====== Quoted passage

As a result of this amendment, concerns were raised by various stakeholders who felt that legitimate non-resident investors might face undue challenges related to share valuation and more. An amendment to rule 11UA of the Rules is being proposed to address these concerns.
The advantages and disadvantages of the changes made by CBDT to Rule 11UA
The changes made by CBDT to Rule 11UA have several advantages and disadvantages for the valuation of shares issued by unlisted companies. Some of them are as follows:
- Expanding the valuation methodologies to include globally accepted methodologies and provide a broad parity to resident and non-resident investors is a welcome step that will enhance the flexibility and reliability of valuation and reduce the scope for disputes and litigation. The new methods align more with the market realities and reflect the potential and risk profile of unlisted companies, especially startups. The price matching provision will also ensure that resident investors are not discriminated against or penalized for investing in unlisted companies at a fair price.
- The reduction of tax burden and compliance cost for startups and investors is another positive outcome of the changes made by CBDT to Rule 11UA. Introducing the safe harbour provision will provide a cushion for minor variations in valuation and avoid unnecessary tax implications for unlisted companies and their shareholders. Relaxing the requirement to obtain a valuation report from a registered valuer for CCPS will also ease the compliance burden for unlisted companies issuing such shares.
- The potential challenges and limitations of applying the new methods in practice are some drawbacks of the changes made by CBDT to Rule 11UA. The new methods may involve complex calculations, assumptions, and judgments that vary from case to case and may not be easily verifiable or acceptable by the tax authorities. The availability and quality of data, such as comparable companies, market prices, expected cash flows, probabilities, volatility, etc., may also pose difficulties in applying the new methods accurately and consistently. The market volatility and uncertainty due to factors such as the COVID-19 pandemic, economic slowdown, policy changes, etc., may also affect the valuation outcomes and create discrepancies between different methods.

============

▸ Brief A: In the passage on Rule 11UA, what requirement for CCPS does the change relax?
▸ Brief B: List the kinds of data that the passage on Rule 11UA says may be hard to obtain in sufficient availability and quality when applying the new methods.
▸ Brief C: Carry on the passage on Rule 11UA from its last sentence.

====== Data for analysis

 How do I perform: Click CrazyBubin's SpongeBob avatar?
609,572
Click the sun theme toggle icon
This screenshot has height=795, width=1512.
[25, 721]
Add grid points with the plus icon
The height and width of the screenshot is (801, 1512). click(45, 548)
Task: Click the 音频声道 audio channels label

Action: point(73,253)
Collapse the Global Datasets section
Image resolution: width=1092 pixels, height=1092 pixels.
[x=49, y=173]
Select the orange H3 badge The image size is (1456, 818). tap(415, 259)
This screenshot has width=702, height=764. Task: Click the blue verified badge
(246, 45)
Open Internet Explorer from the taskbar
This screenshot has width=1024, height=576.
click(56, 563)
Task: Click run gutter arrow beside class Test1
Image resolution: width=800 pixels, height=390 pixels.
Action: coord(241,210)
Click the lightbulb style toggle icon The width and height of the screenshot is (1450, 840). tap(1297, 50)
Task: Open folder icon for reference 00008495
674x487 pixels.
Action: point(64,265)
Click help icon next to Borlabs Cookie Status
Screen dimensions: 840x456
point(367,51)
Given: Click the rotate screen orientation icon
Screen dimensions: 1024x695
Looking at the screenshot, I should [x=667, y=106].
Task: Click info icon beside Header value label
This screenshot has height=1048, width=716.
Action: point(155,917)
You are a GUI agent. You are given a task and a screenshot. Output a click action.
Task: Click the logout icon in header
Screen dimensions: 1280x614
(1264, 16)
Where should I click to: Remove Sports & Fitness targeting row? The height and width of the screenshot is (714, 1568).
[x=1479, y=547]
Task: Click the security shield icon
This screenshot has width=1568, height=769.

============

▸ Written reply A: The requirement to obtain a valuation report from a registered valuer.

▸ Written reply B: Comparable companies, market prices, expected cash flows, probabilities, and volatility.

▸ Written reply C:
- The possible impact on the valuation ecosystem and market dynamics in India is another aspect that needs to be considered while evaluating the changes made by CBDT to Rule 11UA. The new methods may have implications for stakeholders, such as unlisted companies, investors, merchant bankers, valuers, auditors, regulators, etc., who are involved in or affected by valuation activities. The new methods may also influence the behaviour and expectations of unlisted companies and investors regarding pricing, negotiation, structuring, exit, etc., which may affect the overall growth and development of the startup ecosystem in India.
Conclusion
The changes made by CBDT to Rule 11UA are significant and far-reaching for the valuation of shares issued by unlisted companies. The changes aim to provide more flexibility and rationality in valuation methods and to reduce the tax burden and compliance cost for startups and investors. However, the changes also pose some challenges and limitations in applying the new methods in practice and may impact India’s valuation ecosystem and market dynamics. Therefore, it is important to understand the implications and consequences of the changes made by CBDT to Rule 11UA and to adopt a prudent and consistent approach to valuation activities. It is also advisable to seek professional guidance and assistance from experts in valuation matters. Some areas for further research on this topic are:
- A comparative analysis of the new methods’ applicability, suitability, reliability, validity, etc., for different unlisted companies.
- A case study or empirical analysis of the impact of the new methods on the valuation outcomes and tax implications for unlisted companies and their shareholders.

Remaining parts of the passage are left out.